» WHAT THE EXERCISE ASKS: Please render all of the data below as a JSON list of strings, with one string per line and blank lines skipped. Leave the pictures out of your answer.

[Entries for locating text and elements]
________________________________________

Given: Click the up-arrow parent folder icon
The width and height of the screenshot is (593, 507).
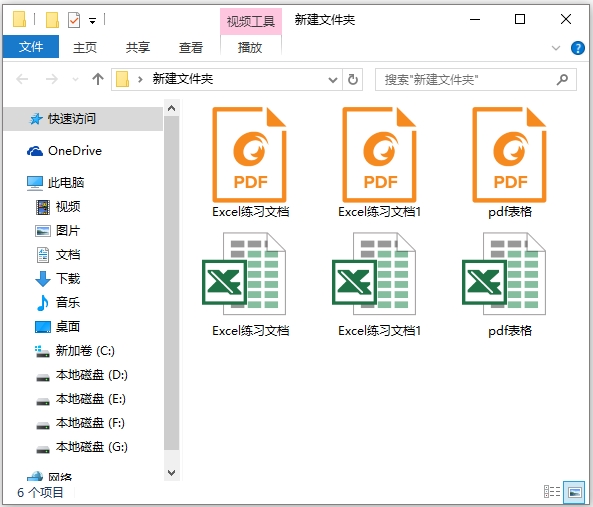Looking at the screenshot, I should tap(98, 79).
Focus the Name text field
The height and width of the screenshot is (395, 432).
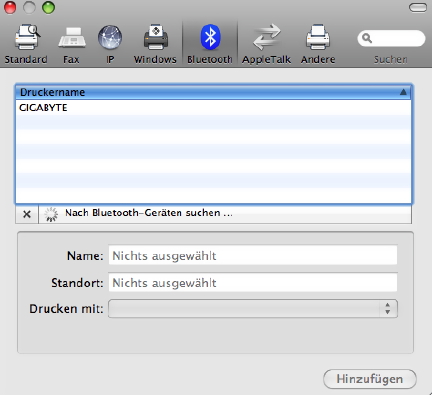coord(253,256)
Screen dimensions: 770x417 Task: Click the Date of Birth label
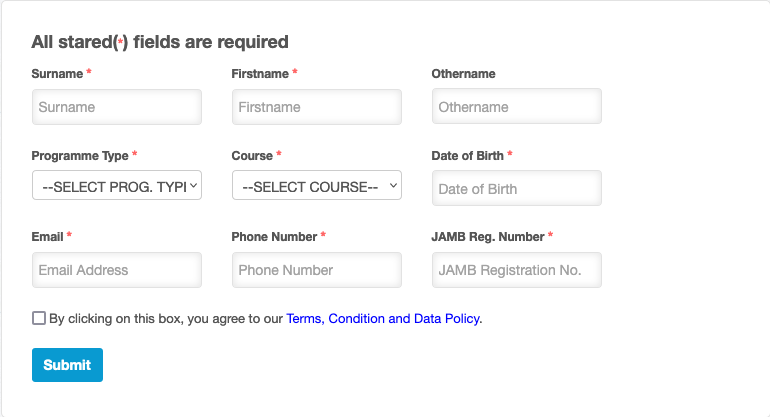[468, 156]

________________________________________

» RESPONSE TO THE TASK:
[
  "Given: Click the up-arrow parent folder icon",
  "The width and height of the screenshot is (593, 507).",
  "Looking at the screenshot, I should tap(98, 79).",
  "Focus the Name text field",
  "The height and width of the screenshot is (395, 432).",
  "coord(253,256)",
  "Screen dimensions: 770x417 Task: Click the Date of Birth label",
  "[468, 156]"
]